Records for the task Start Marker

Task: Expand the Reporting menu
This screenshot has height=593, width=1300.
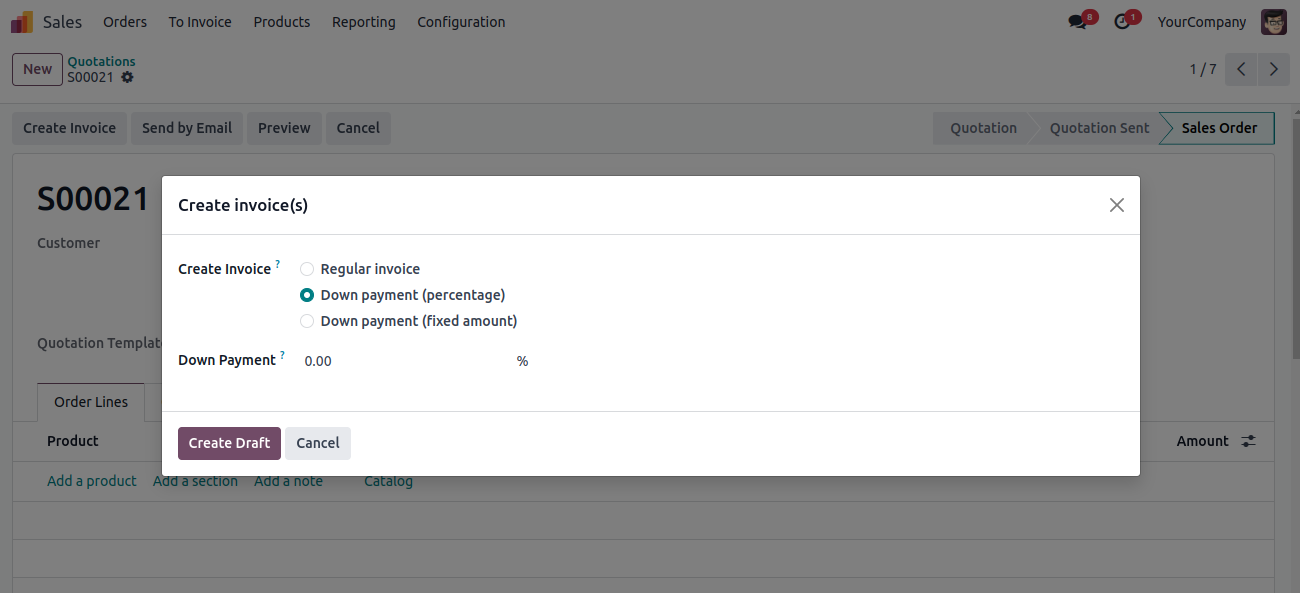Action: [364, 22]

Records for the task End Marker
Records for the task Start Marker

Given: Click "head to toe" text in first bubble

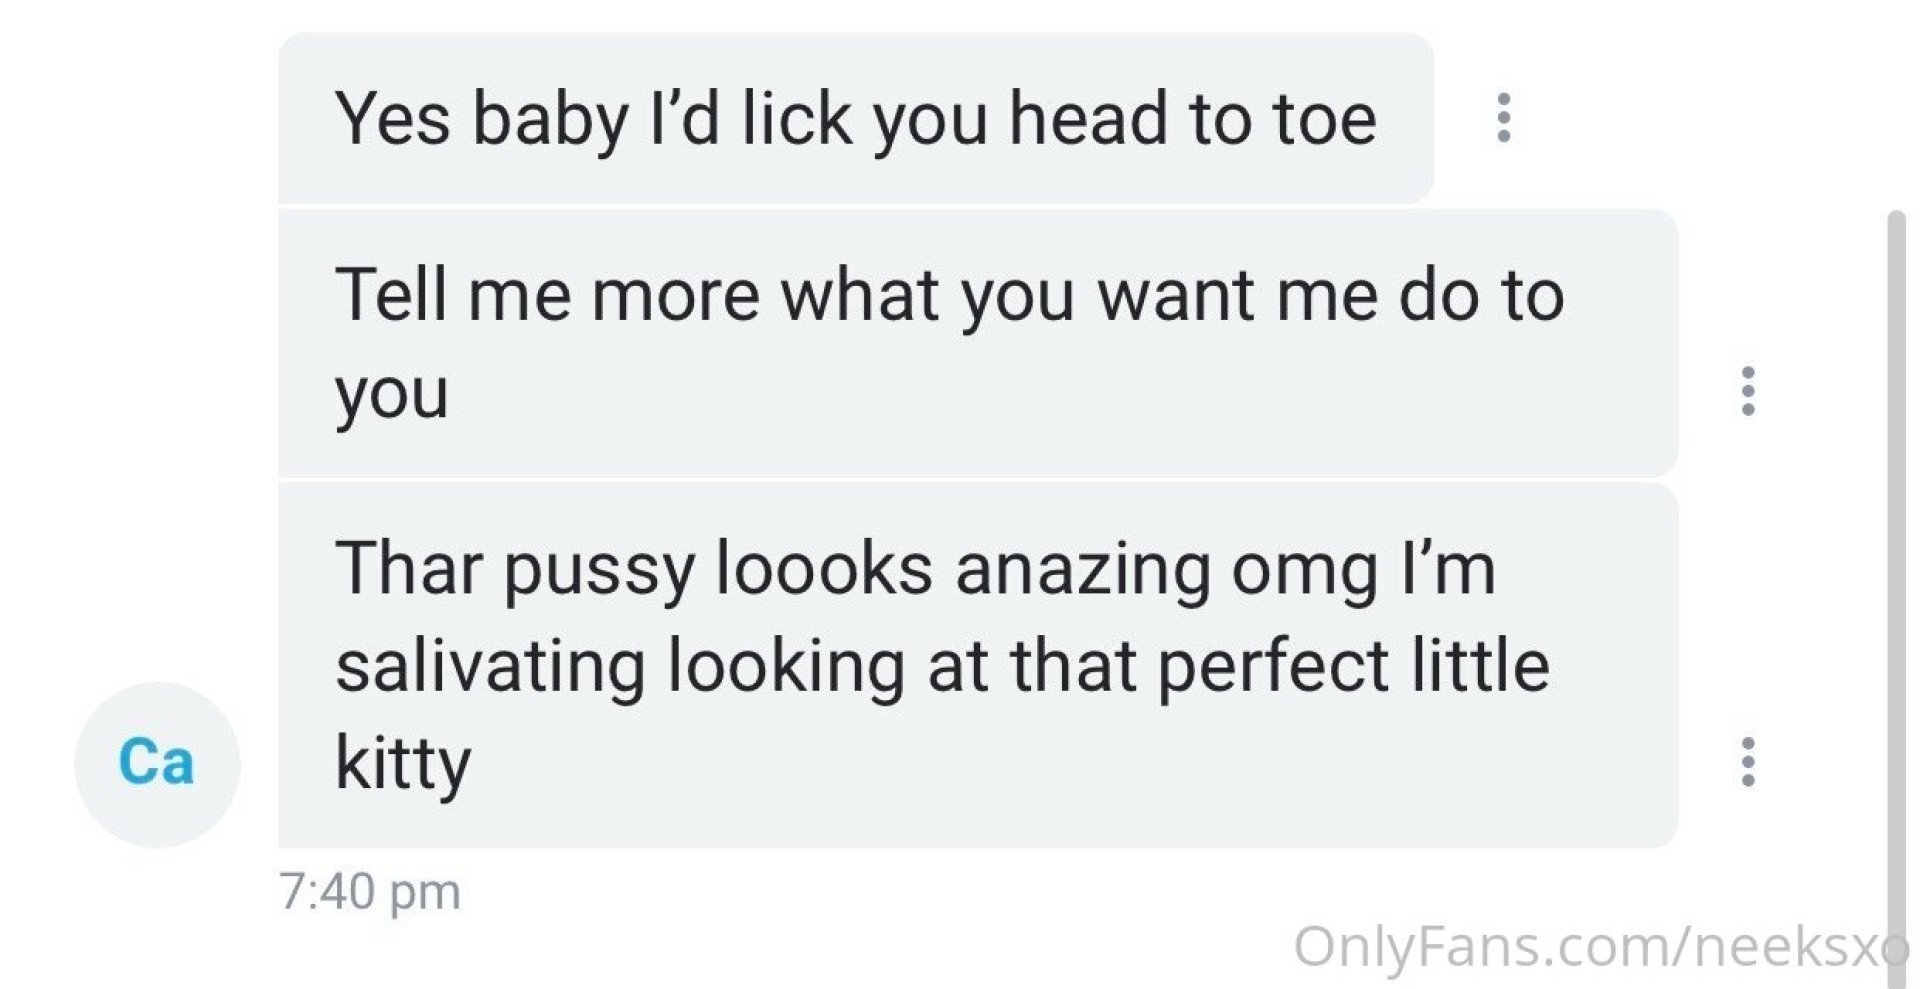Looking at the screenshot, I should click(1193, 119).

Records for the task End Marker
Records for the task Start Marker

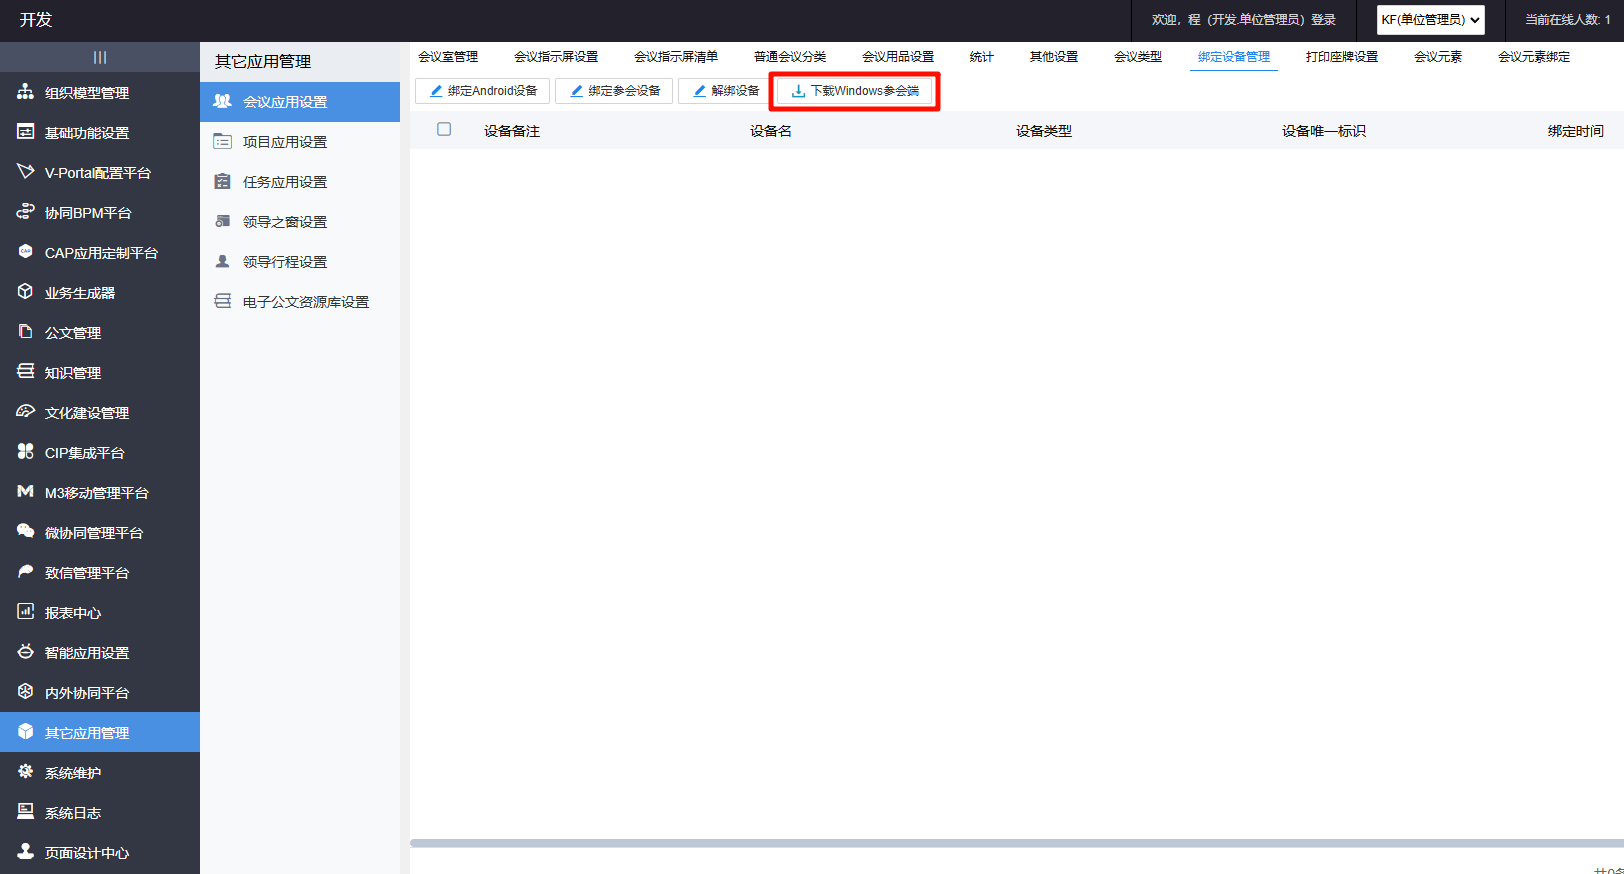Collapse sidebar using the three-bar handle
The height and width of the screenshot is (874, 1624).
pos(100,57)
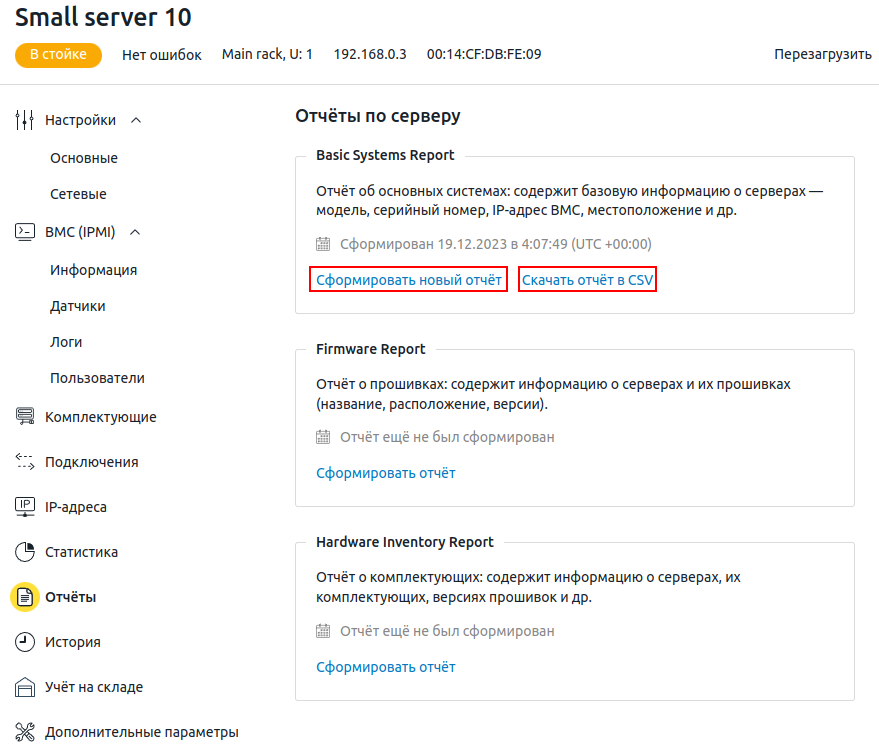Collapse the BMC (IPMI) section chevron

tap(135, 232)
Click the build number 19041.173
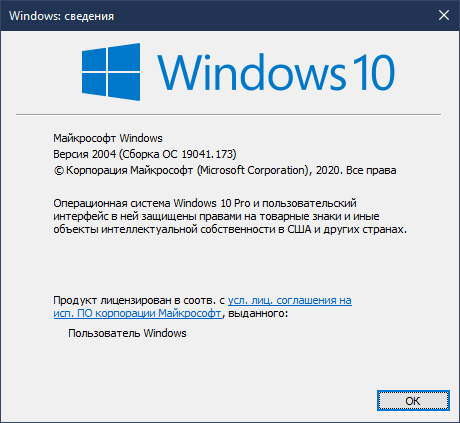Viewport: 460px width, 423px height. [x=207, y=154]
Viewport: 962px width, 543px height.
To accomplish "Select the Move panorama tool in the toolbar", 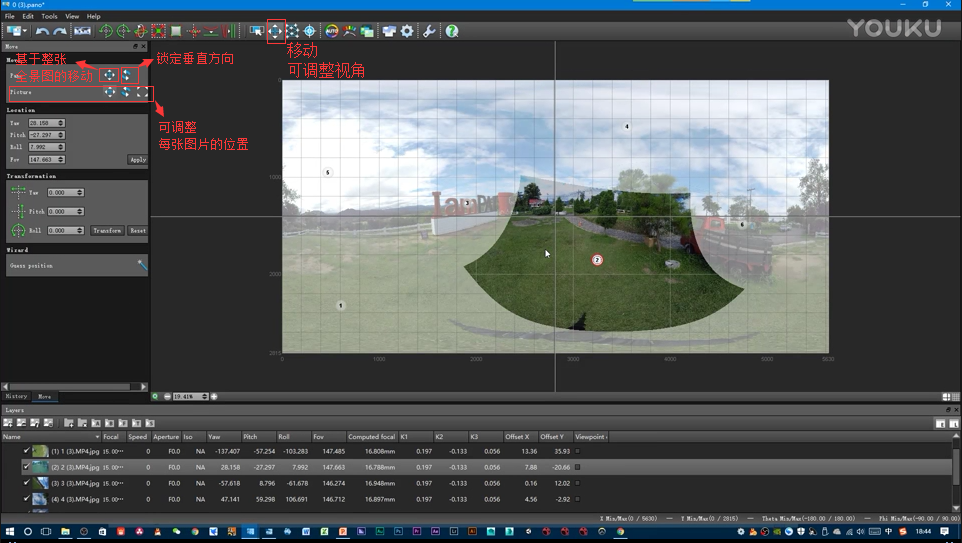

Records for the task End Marker

◆ **Directions**
Write out the lines above from the one with "Click the build number 19041.173" through the one with "the Move panorama", ends included, exactly; no picture goes in.

◆ **Answer to this problem**
Click the build number 19041.173
Viewport: 460px width, 423px height. [x=207, y=154]
Viewport: 962px width, 543px height.
To accomplish "Select the Move panorama tool in the toolbar", 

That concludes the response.